Integrasi Data Kependudukan Agar Penyaluran Bantuan Tepat Sasaran
Pemerintah kini memegang data lengkap penerima manfaat secara terperinci berdasarkan nama dan alamat melalui Nomor Induk Kependudukan. Seluruh instansi terkait saling mengintegrasikan data kependudukan tersebut agar penyaluran bantuan makanan berjalan tepat sasaran.
Sistem terpadu ini mempermudah petugas dalam memantau kondisi balita, anak usia sekolah, serta ibu hamil penerima program.
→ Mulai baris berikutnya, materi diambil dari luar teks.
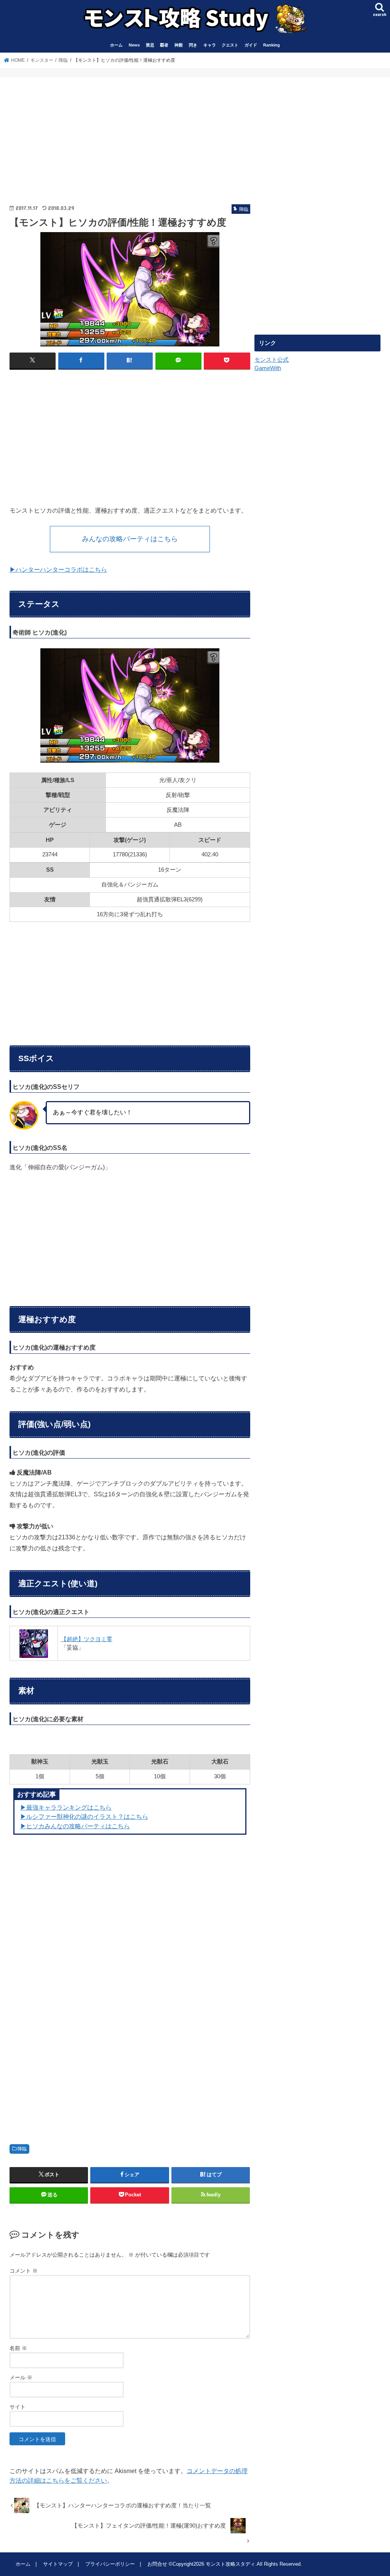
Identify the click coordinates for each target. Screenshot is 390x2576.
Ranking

Evaluasi secara berkelanjutan akan merekam status kesehatan dan perkembangan gizi setiap individu penerima manfaat.
Sudaryono menegaskan bahwa petugas dapat mengecek status penerima manfaat serta kondisi stunting mereka hanya dengan memakai NIK kependudukan. Kementerian Kesehatan menyediakan data dasar tersebut untuk kemudian diintegrasikan secara terpadu antarlembaga pemerintah.
Pemantauan Kesehatan Secara Berkala Demi Menjamin Dampak Positif
Pemerintah juga menggandeng Kementerian Kesehatan dalam menyelenggarakan program Cek Kesehatan Gratis atau CKG secara rutin. Pemeriksaan kesehatan berkala ini menyasar kelompok balita, ibu hamil, serta anak sekolah di pelbagai daerah.
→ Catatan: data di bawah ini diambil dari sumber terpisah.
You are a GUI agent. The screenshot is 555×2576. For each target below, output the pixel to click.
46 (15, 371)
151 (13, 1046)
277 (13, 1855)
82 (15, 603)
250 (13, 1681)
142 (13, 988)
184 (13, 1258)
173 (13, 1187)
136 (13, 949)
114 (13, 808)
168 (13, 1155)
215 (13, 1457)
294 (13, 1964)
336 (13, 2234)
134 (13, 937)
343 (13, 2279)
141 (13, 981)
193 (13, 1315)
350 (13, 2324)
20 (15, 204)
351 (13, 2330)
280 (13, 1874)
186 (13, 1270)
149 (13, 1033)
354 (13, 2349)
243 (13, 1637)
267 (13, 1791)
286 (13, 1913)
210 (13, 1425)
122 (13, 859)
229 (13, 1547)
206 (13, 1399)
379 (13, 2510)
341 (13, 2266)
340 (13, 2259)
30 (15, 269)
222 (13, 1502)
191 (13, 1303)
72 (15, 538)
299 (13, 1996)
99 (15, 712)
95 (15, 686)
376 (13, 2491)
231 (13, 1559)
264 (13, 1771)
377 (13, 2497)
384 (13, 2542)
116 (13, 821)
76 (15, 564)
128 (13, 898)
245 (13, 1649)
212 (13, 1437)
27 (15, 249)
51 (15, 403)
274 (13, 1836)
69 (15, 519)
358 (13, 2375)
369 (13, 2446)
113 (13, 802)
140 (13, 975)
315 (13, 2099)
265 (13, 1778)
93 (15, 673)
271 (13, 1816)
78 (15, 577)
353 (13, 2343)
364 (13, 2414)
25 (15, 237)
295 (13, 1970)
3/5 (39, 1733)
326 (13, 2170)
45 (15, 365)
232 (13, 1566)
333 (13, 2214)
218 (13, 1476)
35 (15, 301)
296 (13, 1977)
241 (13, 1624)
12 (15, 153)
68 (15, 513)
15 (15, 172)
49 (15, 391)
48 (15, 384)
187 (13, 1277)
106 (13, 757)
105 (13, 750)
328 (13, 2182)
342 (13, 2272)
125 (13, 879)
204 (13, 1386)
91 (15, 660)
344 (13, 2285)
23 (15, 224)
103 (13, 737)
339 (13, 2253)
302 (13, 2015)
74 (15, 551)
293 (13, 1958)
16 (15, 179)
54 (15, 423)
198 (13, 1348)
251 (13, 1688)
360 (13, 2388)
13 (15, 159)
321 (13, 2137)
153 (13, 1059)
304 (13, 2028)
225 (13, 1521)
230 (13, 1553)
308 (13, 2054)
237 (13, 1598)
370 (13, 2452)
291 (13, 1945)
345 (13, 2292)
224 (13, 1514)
Pemerintah merancang pemeriksaan kesehatan secara berkala untuk memantau dampak dan efektivitas distribusi gizi tersebut secara berkesinambungan. Langkah evaluasi ini memastikan bahwa setiap porsi makanan bergizi memberikan dampak positif nyata bagi kesehatan masyarakat.
Sudaryono berharap program makanan bergizi ini tidak sekadar menyajikan hidangan berkualitas tinggi dan lengkap secara nutrisi. Program nasional ini harus memberikan outcome nyata terhadap perbaikan status kesehatan masyarakat secara luas.
Pemerintah menargetkan anak-anak yang sebelumnya mengalami stunting dapat kembali tumbuh secara normal dan sehat. Selain itu, intervensi gizi ini bertujuan mengubah kondisi anak yang sakit menjadi sehat serta memperbaiki berat badan anak yang kurus.(ar)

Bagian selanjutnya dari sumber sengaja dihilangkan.